To what heights can we climb from under the fig tree of our existence?  To emerge from our grounding, we, like Nathaniel will have to leave behind our contradictory human nature – our thoughts, words or actions which are driven by our self-ish ego.
Like Nathaniel, we are invited to share in the vision of the Kingdom.  To climb those stairs, we must surrender.  Surrender self.  Surrender ego.  Surrender expectations.  To gain heaven, we must lose this world.  Leave it behind as we climb Jacob’s ladder.
In the Benedictine Rule, the primary quality of the Christ-follower is humility.   We do not have to enter a monastery to exhibit those qualities.  But the path into the monastery is a path of growth in one direction.  The Rule and the community, guided by Scripture and practices – help to form the member along the way.  Every step of entering into community and living there depends upon the follower renouncing their selfish desires and following God’s desires.  Humility has stages or steps in order to achieve it to the highest degree.
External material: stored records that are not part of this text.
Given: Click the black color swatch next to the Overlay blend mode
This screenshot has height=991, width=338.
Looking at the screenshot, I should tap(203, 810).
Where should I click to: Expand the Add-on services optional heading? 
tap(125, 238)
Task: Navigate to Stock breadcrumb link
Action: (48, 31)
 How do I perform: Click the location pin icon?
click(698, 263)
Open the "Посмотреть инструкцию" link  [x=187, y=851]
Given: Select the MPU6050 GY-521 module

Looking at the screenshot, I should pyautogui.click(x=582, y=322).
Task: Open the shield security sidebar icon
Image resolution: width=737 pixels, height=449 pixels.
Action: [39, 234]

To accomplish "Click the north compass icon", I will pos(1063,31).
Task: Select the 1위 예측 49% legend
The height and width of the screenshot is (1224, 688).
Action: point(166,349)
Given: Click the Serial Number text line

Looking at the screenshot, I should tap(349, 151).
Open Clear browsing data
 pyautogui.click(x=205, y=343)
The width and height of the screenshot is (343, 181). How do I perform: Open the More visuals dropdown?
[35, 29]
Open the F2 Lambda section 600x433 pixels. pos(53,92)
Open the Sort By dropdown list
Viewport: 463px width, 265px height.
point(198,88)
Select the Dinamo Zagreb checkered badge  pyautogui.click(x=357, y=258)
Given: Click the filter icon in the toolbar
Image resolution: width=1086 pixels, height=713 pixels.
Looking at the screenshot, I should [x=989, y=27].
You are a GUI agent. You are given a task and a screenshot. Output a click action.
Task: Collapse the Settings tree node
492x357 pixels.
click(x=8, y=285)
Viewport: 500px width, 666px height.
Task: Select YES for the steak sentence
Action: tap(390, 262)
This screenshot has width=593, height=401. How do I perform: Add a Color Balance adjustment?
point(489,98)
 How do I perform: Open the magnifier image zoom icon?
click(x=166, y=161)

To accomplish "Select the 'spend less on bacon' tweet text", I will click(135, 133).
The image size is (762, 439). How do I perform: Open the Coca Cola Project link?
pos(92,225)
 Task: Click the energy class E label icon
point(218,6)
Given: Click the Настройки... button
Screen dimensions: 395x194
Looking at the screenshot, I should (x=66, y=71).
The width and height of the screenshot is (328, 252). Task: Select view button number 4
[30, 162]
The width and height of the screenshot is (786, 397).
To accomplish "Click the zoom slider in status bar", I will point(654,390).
Along with vows, one step for a monastic is to renounce even the very name in which they were known and to take on a new identity in Christ, in the church and in the Christian community.    That new identity pledges mutual obedience, humility and restraint to the community.  Then, they go through stages in to the community – postulants, novices, temporary profession and then solemn vows. 
We are not expected to go leap to the top of the ladder in a single bound distancing ourselves from the ways we have known for our whole lives.  Habits of 55 years – in my case -- have taken root and are hard to supplant.  However, to grow in a new direction, we have to get out from under the shade of our fig trees so we can grow in a new direction.  Like a young vine is pruned to grow along the lines of a trellis, we can grow away from our habits, neglect, and laziness into new virtues of piety, study and action
But, to get to the top of the ladder, we have to take it one rung at a time.  Take small steps – like being the first to show respect or patience for others.   Then we can all become beginner’s again -- postulants to a new way of living. 
“After that, you can set out for the loftier summits of the teachings and virtues we mentioned above, and under God’s protection you will reach them.  Amen.”  (Conclusion, Chapter 73, RB1980: The Rule of St. Benedict in English).